1) Know what works for you.

I always did it cold-turkey. That doesn’t work for me. I am an obsessive-compulsive person and if I make a big change I tend to get anxious. So I took it one day at a time. Yes, like an addict.

2) Instead of no smoking at all, try decreasing the amount.

I smoked 30 cigarettes a day. I made sure to write it down. I started to count my cigarettes. For 1 month I limited myself to 20 cigarettes a day. For the next month 15, then each month I would subtract 5. When I reached the final number I smoked 3 a day for a week until my body started to need them less.

3) Dont worry about the weight.

The infamous quote: “I don’t want to stop smoking because I will gain some pounds”. Well how did you lose those pounds in the first place? You will get anxious but you have to get it together. Your mind is stronger than your urge.
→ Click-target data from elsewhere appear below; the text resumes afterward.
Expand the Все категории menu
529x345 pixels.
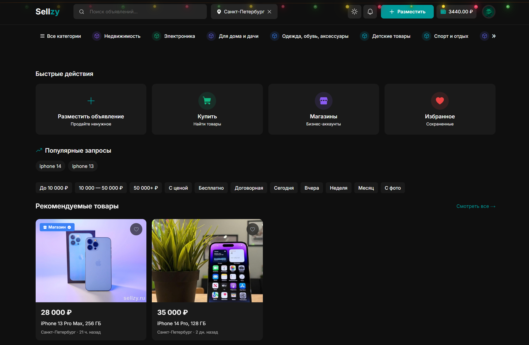pos(60,36)
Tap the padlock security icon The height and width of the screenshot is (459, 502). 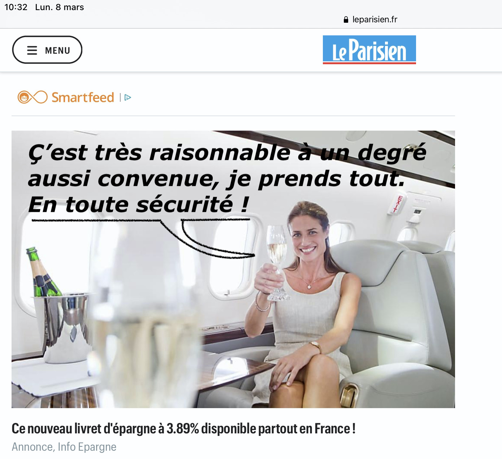point(346,19)
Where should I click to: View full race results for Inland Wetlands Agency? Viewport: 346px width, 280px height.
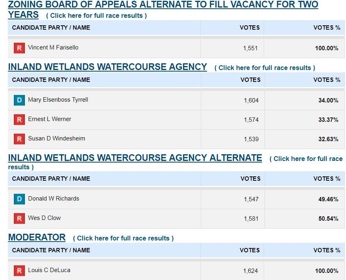[265, 68]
4) Try some exercise to drain the anxiety.

I started doing yoga while I was “quitting”. It helped me focus on my health instead of smoking. I was more calm and more focused. I did notice that I was not getting out of breath while running.

5) Dont tell yourself “never again”.

This may sound a little controversial but has worked for me for 6 years. I don’t tell myself “I will never smoke again”. My mind simply does not process the “never again” fact. I just take it one day at a time. I tell myself in the morning “today I wont smoke, maybe tomorrow, but not today”. Yes, I do this everyday and I’m feeling wonderful.

You know what is really glamorous? White teeth, amazing breath and a healthy body.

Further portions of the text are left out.